- Genres: Adventure, horror
- First release: Last Half of Darkness 1989
- Latest release: Last Half of Darkness (2025) 2025

= Last Half of Darkness =

Last Half of Darkness is a point and click adventure horror video game franchise that began in 1989 with the DOS "early horror adventure" video game Last Half of Darkness developed by SoftLab Laboratories.

Other games in the series include: Last Half of Darkness II (1992), Last Half of Darkness III (1993), Last Half of Darkness (2000), Last Half of Darkness: Shadows of the Servants (2005), Last Half of Darkness: Beyond the Spirit's Eye (2007), Tomb of Zojir: Last Half of Darkness (2009), Last Half of Darkness: Society of the Serpent Moon (2011), and "Last Half of Darkness (2025)". The Society of the Serpent Moon was published by Iceberg Interactive.

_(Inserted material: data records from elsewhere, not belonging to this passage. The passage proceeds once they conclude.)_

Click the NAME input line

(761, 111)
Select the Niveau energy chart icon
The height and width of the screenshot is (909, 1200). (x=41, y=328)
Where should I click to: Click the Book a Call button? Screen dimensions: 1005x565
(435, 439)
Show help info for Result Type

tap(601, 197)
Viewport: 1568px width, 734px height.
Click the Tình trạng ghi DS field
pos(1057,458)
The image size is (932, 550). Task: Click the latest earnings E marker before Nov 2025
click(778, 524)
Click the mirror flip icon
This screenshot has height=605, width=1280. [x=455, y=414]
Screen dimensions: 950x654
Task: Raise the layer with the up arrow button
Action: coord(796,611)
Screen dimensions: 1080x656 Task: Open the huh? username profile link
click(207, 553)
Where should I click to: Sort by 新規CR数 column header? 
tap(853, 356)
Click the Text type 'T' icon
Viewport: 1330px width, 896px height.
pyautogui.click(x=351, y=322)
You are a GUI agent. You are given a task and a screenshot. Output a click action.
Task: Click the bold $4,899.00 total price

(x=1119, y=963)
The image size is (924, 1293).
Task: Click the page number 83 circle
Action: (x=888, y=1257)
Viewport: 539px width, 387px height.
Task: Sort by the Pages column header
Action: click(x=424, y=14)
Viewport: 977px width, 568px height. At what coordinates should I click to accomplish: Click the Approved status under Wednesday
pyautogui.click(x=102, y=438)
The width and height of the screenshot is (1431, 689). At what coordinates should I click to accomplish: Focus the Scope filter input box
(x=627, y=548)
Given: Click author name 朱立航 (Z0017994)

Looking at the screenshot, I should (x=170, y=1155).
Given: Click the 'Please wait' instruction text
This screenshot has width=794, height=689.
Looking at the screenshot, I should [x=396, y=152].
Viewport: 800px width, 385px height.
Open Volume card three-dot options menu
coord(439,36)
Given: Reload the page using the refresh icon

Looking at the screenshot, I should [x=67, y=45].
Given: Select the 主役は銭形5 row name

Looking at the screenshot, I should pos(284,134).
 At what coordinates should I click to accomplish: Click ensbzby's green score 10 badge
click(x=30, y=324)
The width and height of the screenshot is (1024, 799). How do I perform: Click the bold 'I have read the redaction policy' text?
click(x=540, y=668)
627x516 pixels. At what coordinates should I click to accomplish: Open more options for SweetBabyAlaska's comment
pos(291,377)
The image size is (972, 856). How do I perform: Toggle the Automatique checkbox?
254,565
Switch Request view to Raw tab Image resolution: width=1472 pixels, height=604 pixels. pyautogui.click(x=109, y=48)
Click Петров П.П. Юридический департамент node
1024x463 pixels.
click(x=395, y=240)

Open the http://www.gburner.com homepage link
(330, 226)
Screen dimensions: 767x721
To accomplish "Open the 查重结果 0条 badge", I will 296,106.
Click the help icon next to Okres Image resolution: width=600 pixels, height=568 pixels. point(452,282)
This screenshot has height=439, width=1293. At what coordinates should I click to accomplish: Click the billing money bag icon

Gaming Lives said that the franchise "has many fans and offers traditional horror adventure gaming with some innovative 'hands-on' puzzle features".

==Production==
The 2000 game Last Half of Darkness was a remake that combined the first three games in the franchise.

==Gameplay==
The franchise is based around adventure game mechanics; for example the first entry had a text-based interface and allowed the player to manipulate items using four verbs: Move, Examine, Take and Operate. Later games in the series adopted the typical point and click styled interaction. It is very rare in the franchise for the player to interact with other human characters, as most of the NPCs are ghosts and apparitions.

==Plot==
Consisting of an investigative and horror-themed series of plots, the games are based inside locations such as a haunted mansion where cases must be solved.

==Critical reception==
- Last Half of Darkness received a 3/5 from Abandonia. MyAbandonWare deemed it "one of the most obscure horror games ever made". According to DocCollection, the game acquired a cult following.
- Last Half of Darkness II received a 2/5 from Abandonia.
- Last Half of Darkness: Shadows of the Servants received a B+ from GameBomers, and 4/5 stars from Metzomagic.
- Last Half of Darkness: Beyond the Spirit's Eye received 90/100 from AdventureLantern and 4/5 stars from Metzomagic.
- Last Half of Darkness: Tomb of Zojir received a 6/10 from Gamer.nl. DiehardGamerfan wrote that "the atmosphere is spectacular, the music is chilling, the game is creepy as hell and it features some really innovative puzzles". AdventureLanterm gave it 4.5/5 stars while AdventureGamers gave it 3.5/5 stars.
- Last Half of Darkness: Society of the Serpent Moon received 3.5 stars from AdventureGamers, and a B from GameBoomers. Adventure Classic Gaming called it "absorbing, thrilling, and enjoyable". Diehard Gamefan deemed it "solid, [and] mostly stable". It received 5.5/10 from CapsuleComputers.